EXERCISE INPUTS START

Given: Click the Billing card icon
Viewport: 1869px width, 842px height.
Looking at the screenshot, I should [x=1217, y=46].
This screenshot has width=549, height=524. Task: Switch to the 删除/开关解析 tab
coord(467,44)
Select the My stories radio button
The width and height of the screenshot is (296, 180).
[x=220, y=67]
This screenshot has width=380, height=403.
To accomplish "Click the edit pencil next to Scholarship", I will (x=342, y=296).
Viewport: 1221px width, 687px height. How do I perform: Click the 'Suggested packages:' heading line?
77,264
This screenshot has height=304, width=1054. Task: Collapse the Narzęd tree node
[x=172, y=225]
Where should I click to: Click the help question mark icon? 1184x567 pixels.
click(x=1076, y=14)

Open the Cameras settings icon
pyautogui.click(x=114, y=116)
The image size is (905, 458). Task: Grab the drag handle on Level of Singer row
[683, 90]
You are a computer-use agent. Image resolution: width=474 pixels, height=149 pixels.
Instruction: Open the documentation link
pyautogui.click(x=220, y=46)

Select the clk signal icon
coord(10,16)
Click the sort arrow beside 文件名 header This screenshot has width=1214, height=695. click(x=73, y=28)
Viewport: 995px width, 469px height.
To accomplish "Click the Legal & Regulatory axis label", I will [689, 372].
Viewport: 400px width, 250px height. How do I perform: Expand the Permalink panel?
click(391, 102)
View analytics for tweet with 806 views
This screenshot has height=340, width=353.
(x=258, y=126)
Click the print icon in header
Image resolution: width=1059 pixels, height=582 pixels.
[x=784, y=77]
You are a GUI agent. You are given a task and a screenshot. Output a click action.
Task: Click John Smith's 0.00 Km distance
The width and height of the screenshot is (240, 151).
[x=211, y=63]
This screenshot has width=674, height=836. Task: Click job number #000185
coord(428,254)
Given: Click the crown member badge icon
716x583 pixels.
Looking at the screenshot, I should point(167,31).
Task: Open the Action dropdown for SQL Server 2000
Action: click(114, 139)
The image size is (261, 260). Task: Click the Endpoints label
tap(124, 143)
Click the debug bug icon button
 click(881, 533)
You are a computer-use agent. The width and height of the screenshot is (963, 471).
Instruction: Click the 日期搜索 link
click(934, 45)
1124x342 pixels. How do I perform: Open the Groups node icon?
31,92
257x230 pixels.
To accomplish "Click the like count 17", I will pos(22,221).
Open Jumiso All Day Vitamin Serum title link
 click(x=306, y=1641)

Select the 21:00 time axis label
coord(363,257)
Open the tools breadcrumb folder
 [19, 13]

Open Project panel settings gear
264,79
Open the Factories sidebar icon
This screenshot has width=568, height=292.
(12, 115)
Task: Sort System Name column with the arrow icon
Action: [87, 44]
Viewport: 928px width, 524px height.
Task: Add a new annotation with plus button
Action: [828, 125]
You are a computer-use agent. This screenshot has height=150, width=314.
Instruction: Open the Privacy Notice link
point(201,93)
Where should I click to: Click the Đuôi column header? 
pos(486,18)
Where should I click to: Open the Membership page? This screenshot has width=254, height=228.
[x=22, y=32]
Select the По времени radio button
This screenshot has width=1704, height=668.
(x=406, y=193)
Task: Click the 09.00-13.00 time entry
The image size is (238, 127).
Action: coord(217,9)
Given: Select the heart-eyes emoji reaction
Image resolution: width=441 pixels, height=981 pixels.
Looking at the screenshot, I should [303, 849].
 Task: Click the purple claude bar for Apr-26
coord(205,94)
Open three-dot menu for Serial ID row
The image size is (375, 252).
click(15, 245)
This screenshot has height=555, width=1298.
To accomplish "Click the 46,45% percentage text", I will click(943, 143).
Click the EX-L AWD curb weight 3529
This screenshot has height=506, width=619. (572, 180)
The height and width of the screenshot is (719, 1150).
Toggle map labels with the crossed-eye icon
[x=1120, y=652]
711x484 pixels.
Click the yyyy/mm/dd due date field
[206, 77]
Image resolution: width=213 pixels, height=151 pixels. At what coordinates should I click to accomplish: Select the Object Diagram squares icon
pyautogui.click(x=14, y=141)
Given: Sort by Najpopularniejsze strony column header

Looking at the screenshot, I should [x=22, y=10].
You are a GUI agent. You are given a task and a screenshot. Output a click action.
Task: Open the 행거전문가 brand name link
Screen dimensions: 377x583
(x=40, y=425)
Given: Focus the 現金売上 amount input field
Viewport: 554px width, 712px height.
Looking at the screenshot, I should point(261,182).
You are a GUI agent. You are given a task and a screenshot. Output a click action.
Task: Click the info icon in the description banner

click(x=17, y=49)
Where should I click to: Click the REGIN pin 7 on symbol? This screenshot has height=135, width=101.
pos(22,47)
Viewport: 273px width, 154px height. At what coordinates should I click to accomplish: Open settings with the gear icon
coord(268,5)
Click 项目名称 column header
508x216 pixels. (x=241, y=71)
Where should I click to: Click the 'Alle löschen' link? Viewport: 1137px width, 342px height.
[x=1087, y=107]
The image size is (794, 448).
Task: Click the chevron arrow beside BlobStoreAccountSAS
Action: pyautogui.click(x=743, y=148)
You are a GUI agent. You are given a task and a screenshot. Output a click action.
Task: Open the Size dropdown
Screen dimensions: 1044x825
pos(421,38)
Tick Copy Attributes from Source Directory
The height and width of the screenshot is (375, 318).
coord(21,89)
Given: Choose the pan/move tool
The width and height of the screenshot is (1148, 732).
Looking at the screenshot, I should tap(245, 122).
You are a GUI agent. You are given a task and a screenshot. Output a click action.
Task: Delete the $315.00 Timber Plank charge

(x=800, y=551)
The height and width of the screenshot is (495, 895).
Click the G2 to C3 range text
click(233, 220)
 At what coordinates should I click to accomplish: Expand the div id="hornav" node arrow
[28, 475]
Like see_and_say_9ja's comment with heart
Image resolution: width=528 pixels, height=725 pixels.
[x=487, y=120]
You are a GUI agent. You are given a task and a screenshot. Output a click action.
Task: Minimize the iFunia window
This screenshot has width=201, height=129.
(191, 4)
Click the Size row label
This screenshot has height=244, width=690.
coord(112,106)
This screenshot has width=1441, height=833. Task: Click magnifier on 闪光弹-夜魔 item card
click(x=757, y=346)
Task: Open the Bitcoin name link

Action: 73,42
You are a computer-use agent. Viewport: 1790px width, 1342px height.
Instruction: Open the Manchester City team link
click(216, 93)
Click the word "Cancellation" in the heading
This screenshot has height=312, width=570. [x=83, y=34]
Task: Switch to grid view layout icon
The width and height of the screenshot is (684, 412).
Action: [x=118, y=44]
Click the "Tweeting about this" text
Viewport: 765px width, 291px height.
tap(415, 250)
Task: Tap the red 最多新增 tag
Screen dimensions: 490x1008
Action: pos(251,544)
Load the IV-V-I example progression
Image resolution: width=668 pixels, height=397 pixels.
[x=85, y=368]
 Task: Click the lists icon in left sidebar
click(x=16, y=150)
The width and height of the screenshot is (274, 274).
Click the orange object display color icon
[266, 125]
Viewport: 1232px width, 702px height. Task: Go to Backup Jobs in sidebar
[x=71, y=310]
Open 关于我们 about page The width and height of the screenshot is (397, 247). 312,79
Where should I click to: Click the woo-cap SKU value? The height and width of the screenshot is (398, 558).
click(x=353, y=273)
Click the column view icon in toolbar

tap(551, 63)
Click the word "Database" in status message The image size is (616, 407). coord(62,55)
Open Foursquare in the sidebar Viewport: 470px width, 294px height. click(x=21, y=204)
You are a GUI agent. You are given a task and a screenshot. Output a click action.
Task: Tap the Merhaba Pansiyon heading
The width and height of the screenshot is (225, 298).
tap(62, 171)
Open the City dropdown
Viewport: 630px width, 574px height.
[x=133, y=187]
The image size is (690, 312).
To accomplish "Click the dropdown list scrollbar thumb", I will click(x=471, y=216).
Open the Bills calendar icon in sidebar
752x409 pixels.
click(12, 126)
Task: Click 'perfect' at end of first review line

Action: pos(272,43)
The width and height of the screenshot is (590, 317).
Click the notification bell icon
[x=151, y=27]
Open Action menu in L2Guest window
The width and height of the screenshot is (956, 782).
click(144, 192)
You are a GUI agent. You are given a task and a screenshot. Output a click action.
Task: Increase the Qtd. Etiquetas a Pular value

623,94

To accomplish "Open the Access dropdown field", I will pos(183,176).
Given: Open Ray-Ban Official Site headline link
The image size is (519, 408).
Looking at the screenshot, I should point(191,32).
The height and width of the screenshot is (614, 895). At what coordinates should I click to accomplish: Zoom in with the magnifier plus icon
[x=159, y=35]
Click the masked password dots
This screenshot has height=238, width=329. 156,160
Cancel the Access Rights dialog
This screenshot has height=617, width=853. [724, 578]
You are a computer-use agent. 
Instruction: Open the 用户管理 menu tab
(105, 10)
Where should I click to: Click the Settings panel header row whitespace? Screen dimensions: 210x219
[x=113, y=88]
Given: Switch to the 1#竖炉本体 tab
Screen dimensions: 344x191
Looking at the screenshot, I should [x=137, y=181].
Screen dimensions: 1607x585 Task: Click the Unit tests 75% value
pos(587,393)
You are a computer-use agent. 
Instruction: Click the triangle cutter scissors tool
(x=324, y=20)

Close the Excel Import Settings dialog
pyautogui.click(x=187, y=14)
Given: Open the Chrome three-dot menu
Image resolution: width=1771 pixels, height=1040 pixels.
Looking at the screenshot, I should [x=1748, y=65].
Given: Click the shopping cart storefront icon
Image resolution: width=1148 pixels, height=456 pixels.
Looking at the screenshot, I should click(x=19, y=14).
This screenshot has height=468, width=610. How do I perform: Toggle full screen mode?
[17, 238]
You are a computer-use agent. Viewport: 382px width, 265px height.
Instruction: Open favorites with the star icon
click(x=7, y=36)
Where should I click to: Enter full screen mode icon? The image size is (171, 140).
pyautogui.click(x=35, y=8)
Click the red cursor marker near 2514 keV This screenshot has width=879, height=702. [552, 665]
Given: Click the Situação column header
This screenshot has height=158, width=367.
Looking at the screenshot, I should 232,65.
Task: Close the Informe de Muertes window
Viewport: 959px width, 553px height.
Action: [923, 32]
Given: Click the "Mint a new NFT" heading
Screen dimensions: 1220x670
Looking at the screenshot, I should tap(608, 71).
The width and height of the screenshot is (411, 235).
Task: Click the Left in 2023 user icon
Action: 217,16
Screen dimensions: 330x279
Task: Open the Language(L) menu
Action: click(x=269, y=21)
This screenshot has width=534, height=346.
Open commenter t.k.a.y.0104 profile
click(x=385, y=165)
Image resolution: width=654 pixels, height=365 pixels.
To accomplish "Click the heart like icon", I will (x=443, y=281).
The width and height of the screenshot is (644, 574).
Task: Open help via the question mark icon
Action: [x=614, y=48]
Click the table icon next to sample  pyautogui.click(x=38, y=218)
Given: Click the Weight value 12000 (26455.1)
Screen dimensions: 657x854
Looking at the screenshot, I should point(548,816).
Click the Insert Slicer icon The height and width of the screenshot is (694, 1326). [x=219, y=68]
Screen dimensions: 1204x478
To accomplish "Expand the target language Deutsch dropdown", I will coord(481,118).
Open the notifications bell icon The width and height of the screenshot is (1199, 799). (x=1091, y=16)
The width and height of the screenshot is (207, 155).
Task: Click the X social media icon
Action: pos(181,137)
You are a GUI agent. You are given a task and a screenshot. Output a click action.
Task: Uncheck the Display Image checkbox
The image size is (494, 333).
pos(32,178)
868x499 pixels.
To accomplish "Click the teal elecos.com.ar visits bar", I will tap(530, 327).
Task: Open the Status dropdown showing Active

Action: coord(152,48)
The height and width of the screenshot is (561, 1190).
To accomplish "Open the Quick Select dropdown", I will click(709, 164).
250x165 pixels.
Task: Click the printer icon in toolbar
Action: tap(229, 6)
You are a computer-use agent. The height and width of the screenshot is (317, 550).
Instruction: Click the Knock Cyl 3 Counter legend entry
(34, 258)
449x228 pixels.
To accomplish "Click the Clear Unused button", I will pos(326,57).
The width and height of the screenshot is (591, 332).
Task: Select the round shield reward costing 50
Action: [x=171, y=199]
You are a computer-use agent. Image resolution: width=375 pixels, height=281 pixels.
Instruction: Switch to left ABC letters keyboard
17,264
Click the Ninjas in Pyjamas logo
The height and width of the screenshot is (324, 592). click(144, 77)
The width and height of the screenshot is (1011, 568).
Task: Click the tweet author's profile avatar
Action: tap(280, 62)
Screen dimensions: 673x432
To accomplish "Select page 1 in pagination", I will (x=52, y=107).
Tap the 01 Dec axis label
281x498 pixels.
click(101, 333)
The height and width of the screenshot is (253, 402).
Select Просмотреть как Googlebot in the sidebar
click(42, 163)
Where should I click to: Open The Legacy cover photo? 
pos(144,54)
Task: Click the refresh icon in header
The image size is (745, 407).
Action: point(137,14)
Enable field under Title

EXERCISE INPUTS END

● TASK BRIEF:
Within the data above, the lines from the one with "Image resolution: width=1771" to the one with "Task: Uncheck the Display Image checkbox" must be repeated exactly; no other line belongs in the answer.

● YOUR RESPONSE:
Image resolution: width=1771 pixels, height=1040 pixels.
Looking at the screenshot, I should [x=1748, y=65].
Given: Click the shopping cart storefront icon
Image resolution: width=1148 pixels, height=456 pixels.
Looking at the screenshot, I should click(x=19, y=14).
This screenshot has height=468, width=610. How do I perform: Toggle full screen mode?
[17, 238]
You are a computer-use agent. Viewport: 382px width, 265px height.
Instruction: Open favorites with the star icon
click(x=7, y=36)
Where should I click to: Enter full screen mode icon? The image size is (171, 140).
pyautogui.click(x=35, y=8)
Click the red cursor marker near 2514 keV This screenshot has width=879, height=702. [552, 665]
Given: Click the Situação column header
This screenshot has height=158, width=367.
Looking at the screenshot, I should 232,65.
Task: Close the Informe de Muertes window
Viewport: 959px width, 553px height.
Action: [923, 32]
Given: Click the "Mint a new NFT" heading
Screen dimensions: 1220x670
Looking at the screenshot, I should tap(608, 71).
The width and height of the screenshot is (411, 235).
Task: Click the Left in 2023 user icon
Action: 217,16
Screen dimensions: 330x279
Task: Open the Language(L) menu
Action: click(x=269, y=21)
This screenshot has width=534, height=346.
Open commenter t.k.a.y.0104 profile
click(x=385, y=165)
Image resolution: width=654 pixels, height=365 pixels.
To accomplish "Click the heart like icon", I will (x=443, y=281).
The width and height of the screenshot is (644, 574).
Task: Open help via the question mark icon
Action: [x=614, y=48]
Click the table icon next to sample  pyautogui.click(x=38, y=218)
Given: Click the Weight value 12000 (26455.1)
Screen dimensions: 657x854
Looking at the screenshot, I should point(548,816).
Click the Insert Slicer icon The height and width of the screenshot is (694, 1326). [x=219, y=68]
Screen dimensions: 1204x478
To accomplish "Expand the target language Deutsch dropdown", I will coord(481,118).
Open the notifications bell icon The width and height of the screenshot is (1199, 799). (x=1091, y=16)
The width and height of the screenshot is (207, 155).
Task: Click the X social media icon
Action: pos(181,137)
You are a GUI agent. You are given a task and a screenshot. Output a click action.
Task: Uncheck the Display Image checkbox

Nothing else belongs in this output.